In The Wild

Moab, Utah - Rules of Desert Camping

Natalie Roth of Huckleberry Roasters and Topo's own Josh Deiss share their wisdom: We love the Rocky Mountains and the endless exploring that Colorado gives us, but a little change of scenery is always exciting.

Moab, Utah.

Quite frankly one of the most fascinating and wondrous places to spend a weekend--the arches, the canyons, the watering holes, the Colorado River, and all of that open space. It’s only a short 6 hour drive from Denver, CO, so we decided to make a weekend of it. Three days in Moab didn’t feel like enough, so a return trip will be necessary.

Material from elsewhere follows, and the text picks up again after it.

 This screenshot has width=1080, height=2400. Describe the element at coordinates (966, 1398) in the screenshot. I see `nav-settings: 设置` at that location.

We camped each night and went without a plan, for the most part. There’s a few “rules” we came up with along the way, which became an impromptu series that can ultimately sum up our trip.

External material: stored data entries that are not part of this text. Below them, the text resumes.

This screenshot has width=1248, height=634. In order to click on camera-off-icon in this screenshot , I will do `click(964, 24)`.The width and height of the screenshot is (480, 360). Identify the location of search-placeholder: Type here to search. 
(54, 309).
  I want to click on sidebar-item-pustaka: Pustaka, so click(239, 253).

Rule #1: Never pay for wood. We strapped some wood up top that we happened upon at a few rest stops along the way.

Rule #2: Never pay for camping. There are just way too many beautiful places to camp and there’s no need to be paying for a campsite. The first night we stayed above Canyonlands near Dead Horse Point ( . The next day we made our way to Castleton Point (LOCATION TAG: ) and tied our Kammoks to a couple trees with a view that words don’t do justice.

Rule #3: Take a chance. In Moab, this is in relation to things like: climbing up some insane rocks in 100 degree weather but eventually finding an oasis of shade beneath an arch hovering over us by hundreds of feet--all to ourselves.

Rule #4: Camp coffee always tastes the best. Seriously, nothing is better. We, of course, brought Huckleberry Roasters who are neighbors to the Topo Designs Flagship.

Rule #5: Explore the unknown. On our return trip, we stumbled upon Cisco, Utah. We found some magazines from the 1930’s that made for some interesting car reads.

 Rule #6: S’mores. You just have to.